German auto giant Volkswagen is currently doing business in China mainly through two companies, FAW-Volkswagen and SAIC-Volkswagen. In the view of analysts, the automaker’s joint venture with JAC Motors offers new scope for its growth in China.
In a research note released today, CITIC Securities said Volkswagen Anhui, Volkswagen’s joint venture with JAC, will become an important strategic node for the Volkswagen Group in China in 3-5 years and is expected to become its third pole of growth in the country.
Volkswagen Anhui, previously known as JAC Volkswagen Automobile Co, was established in 2017 as a joint venture between Volkswagen Group and JAC, and is the German automaker’s first joint venture in China to focus on new energy vehicles (NEVs).
At the end of 2020, Volkswagen increased its stake in the company to 75 percent and had it renamed Volkswagen Anhui to focus primarily on the development and production of NEVs.
Volkswagen Anhui will be built as Volkswagen’s third MEB plant in China and will build pure electric vehicles based on the platform, with the first model expected to go into production in the second half of 2023.
According to the Volkswagen Group’s electric vehicle plan, Volkswagen Anhui is expected to be built as the core production base for the next generation of pure electric models and introduce the MEB and SSP platforms, CITIC Securities said in their note.
Volkswagen is the vanguard of traditional car companies’ transition to electrification, and its new SSP platform will be a super-platform that will be highly competitive on the cost side and scalability, the team said.
The team said they expect Volkswagen Anhui to become the third growth pole for Volkswagen in China, in addition to FAW-Volkswagen and SAIC-Volkswagen.
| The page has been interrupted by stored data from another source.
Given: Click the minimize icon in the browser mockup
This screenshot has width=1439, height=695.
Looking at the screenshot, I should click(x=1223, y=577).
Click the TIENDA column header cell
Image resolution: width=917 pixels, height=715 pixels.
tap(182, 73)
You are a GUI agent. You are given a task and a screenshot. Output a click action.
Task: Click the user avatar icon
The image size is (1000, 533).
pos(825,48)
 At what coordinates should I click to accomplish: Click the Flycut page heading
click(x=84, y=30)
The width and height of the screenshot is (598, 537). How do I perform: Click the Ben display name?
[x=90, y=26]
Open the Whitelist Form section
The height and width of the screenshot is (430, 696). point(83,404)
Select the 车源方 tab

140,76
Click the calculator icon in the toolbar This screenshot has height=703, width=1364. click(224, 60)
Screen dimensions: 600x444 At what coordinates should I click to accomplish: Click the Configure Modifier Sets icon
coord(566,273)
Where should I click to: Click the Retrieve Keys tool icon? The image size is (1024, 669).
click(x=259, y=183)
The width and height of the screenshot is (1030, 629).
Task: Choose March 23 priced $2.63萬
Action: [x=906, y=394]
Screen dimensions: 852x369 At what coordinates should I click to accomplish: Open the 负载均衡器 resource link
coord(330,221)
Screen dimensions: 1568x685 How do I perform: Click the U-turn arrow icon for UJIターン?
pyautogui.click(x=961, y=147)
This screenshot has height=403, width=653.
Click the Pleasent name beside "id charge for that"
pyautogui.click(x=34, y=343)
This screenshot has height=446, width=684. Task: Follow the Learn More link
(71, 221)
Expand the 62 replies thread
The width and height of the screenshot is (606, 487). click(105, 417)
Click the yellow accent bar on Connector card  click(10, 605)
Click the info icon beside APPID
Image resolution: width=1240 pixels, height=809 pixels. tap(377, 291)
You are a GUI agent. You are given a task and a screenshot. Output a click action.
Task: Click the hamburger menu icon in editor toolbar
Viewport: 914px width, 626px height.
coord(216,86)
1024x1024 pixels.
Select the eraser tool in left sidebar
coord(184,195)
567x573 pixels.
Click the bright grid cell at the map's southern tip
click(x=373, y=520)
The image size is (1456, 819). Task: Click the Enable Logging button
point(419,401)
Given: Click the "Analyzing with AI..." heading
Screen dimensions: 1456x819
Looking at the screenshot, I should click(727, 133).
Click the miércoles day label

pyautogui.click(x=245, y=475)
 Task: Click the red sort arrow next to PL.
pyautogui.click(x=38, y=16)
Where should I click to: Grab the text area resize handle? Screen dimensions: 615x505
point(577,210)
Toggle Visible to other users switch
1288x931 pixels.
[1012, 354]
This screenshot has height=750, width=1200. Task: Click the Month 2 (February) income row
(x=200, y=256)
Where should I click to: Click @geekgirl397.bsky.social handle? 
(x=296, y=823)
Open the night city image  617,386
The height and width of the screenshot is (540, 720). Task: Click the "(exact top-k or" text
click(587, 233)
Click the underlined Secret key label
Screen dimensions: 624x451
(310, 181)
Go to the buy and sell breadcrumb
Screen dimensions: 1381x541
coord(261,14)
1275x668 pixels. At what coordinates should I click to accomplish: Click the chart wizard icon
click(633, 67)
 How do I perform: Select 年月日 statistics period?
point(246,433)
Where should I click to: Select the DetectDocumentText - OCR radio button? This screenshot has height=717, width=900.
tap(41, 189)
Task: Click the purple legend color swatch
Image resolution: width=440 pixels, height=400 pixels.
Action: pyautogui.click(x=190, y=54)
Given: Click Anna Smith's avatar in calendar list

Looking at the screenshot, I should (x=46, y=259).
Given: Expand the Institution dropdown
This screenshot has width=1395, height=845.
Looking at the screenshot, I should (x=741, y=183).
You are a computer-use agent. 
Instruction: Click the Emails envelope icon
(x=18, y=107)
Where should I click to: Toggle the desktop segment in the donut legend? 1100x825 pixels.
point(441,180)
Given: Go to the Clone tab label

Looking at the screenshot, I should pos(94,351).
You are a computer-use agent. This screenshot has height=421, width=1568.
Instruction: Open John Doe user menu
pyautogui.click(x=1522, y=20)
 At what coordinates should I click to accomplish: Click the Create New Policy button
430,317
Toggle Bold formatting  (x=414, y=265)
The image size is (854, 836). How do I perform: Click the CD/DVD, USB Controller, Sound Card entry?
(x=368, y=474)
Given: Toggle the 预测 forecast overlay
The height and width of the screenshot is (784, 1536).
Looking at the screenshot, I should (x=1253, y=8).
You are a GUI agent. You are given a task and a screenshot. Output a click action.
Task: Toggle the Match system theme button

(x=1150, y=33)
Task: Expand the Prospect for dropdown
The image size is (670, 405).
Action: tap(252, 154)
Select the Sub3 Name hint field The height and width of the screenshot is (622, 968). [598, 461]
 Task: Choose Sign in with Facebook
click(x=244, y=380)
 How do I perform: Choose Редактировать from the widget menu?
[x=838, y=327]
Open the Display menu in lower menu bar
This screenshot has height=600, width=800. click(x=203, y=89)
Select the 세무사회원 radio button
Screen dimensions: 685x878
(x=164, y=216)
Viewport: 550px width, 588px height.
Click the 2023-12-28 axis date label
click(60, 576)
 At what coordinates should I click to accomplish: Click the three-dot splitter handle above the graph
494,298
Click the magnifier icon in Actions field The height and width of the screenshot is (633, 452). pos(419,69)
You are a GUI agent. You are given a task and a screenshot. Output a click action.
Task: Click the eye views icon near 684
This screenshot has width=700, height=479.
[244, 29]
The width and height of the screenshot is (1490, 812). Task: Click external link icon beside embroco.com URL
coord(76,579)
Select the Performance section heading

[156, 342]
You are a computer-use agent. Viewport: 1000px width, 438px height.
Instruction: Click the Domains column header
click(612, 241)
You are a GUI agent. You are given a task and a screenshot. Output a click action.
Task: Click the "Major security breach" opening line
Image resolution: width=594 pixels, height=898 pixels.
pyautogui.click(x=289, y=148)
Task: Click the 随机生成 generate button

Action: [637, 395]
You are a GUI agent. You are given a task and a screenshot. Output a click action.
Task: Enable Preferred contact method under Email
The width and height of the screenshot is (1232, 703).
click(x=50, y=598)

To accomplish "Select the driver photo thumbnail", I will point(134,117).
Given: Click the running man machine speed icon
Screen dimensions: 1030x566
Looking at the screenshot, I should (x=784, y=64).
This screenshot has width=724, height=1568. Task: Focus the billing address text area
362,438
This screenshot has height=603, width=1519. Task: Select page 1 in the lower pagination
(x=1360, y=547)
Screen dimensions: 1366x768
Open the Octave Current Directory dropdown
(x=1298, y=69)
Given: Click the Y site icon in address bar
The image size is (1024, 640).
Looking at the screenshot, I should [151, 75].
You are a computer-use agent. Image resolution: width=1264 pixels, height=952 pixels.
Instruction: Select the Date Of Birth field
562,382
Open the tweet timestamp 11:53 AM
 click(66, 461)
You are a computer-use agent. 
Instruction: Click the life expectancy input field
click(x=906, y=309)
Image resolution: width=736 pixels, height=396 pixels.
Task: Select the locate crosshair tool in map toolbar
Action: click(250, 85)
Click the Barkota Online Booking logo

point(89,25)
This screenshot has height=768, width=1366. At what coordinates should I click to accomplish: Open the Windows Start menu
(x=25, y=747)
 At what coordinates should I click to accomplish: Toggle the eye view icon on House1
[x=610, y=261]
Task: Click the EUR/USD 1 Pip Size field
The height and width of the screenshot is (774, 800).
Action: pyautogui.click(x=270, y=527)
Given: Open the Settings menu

“According to our estimates, Volkswagen Anhui is expected to sell 40,000, 80,000 and 200,000 units from 2023-2025,” the team said.
CITIC Securities is also bullish on JAC’s partnership with NIO and Huawei.
JAC’s joint world-class factory with NIO has the first high-end all-aluminum body line for a local brand, the team said, adding that JAC is the OEM dry for NIO ES6, ES8, EC6, ET7 and ET5 and a good example of its contracting model.
From April 2018 to December 2020, NIO paid JAC a total of RMB 1.234 billion, including RMB 456 million in loss compensation and RMB 778 million in OEM fees, the team said.
In May 2021, NIO, JAC and Jianglai signed a three-year manufacturing contract for JAC to continue producing the ES8, ES6, EC6, ET7 and possibly other NIO models and allow production capacity to expand to 240,000 units, the team noted.
In December 2019, JAC signed a cooperation framework agreement and MDC platform project cooperation agreement with Huawei, and the two companies are already working together in the areas of HMS, core sensors for autonomous driving, MDC and smart cockpit, which are expected to significantly improve JAC’s intelligence, the team said.